>>>

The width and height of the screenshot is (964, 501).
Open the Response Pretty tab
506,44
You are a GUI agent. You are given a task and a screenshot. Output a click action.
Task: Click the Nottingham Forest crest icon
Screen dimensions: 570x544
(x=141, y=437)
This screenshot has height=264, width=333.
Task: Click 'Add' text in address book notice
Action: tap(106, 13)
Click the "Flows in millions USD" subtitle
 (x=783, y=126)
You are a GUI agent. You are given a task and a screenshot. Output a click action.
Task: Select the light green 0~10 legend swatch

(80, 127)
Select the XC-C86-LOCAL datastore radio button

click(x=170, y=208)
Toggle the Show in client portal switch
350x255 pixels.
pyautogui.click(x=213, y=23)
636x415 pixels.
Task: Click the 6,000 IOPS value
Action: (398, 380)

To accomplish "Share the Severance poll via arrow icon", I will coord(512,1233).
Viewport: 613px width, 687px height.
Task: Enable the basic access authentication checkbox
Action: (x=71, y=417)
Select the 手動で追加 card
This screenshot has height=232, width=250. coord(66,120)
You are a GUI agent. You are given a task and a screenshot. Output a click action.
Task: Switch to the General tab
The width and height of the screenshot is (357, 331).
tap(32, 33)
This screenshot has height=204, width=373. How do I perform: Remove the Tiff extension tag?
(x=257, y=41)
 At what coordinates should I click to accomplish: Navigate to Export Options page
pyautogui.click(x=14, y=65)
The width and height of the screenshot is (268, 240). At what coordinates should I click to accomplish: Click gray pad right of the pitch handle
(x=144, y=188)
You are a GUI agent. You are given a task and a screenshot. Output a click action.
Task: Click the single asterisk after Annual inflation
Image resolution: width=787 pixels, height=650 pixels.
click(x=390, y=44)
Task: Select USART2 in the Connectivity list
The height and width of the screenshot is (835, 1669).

<<<

Transcribe all of the lines in the records precisely.

## COMPLETED TASK
The width and height of the screenshot is (964, 501).
Open the Response Pretty tab
506,44
You are a GUI agent. You are given a task and a screenshot. Output a click action.
Task: Click the Nottingham Forest crest icon
Screen dimensions: 570x544
(x=141, y=437)
This screenshot has height=264, width=333.
Task: Click 'Add' text in address book notice
Action: tap(106, 13)
Click the "Flows in millions USD" subtitle
 (x=783, y=126)
You are a GUI agent. You are given a task and a screenshot. Output a click action.
Task: Select the light green 0~10 legend swatch

(80, 127)
Select the XC-C86-LOCAL datastore radio button

click(x=170, y=208)
Toggle the Show in client portal switch
350x255 pixels.
pyautogui.click(x=213, y=23)
636x415 pixels.
Task: Click the 6,000 IOPS value
Action: (398, 380)

To accomplish "Share the Severance poll via arrow icon", I will coord(512,1233).
Viewport: 613px width, 687px height.
Task: Enable the basic access authentication checkbox
Action: (x=71, y=417)
Select the 手動で追加 card
This screenshot has height=232, width=250. coord(66,120)
You are a GUI agent. You are given a task and a screenshot. Output a click action.
Task: Switch to the General tab
The width and height of the screenshot is (357, 331).
tap(32, 33)
This screenshot has height=204, width=373. How do I perform: Remove the Tiff extension tag?
(x=257, y=41)
 At what coordinates should I click to accomplish: Navigate to Export Options page
pyautogui.click(x=14, y=65)
The width and height of the screenshot is (268, 240). At what coordinates should I click to accomplish: Click gray pad right of the pitch handle
(x=144, y=188)
You are a GUI agent. You are given a task and a screenshot. Output a click action.
Task: Click the single asterisk after Annual inflation
Image resolution: width=787 pixels, height=650 pixels.
click(x=390, y=44)
Task: Select USART2 in the Connectivity list
The height and width of the screenshot is (835, 1669).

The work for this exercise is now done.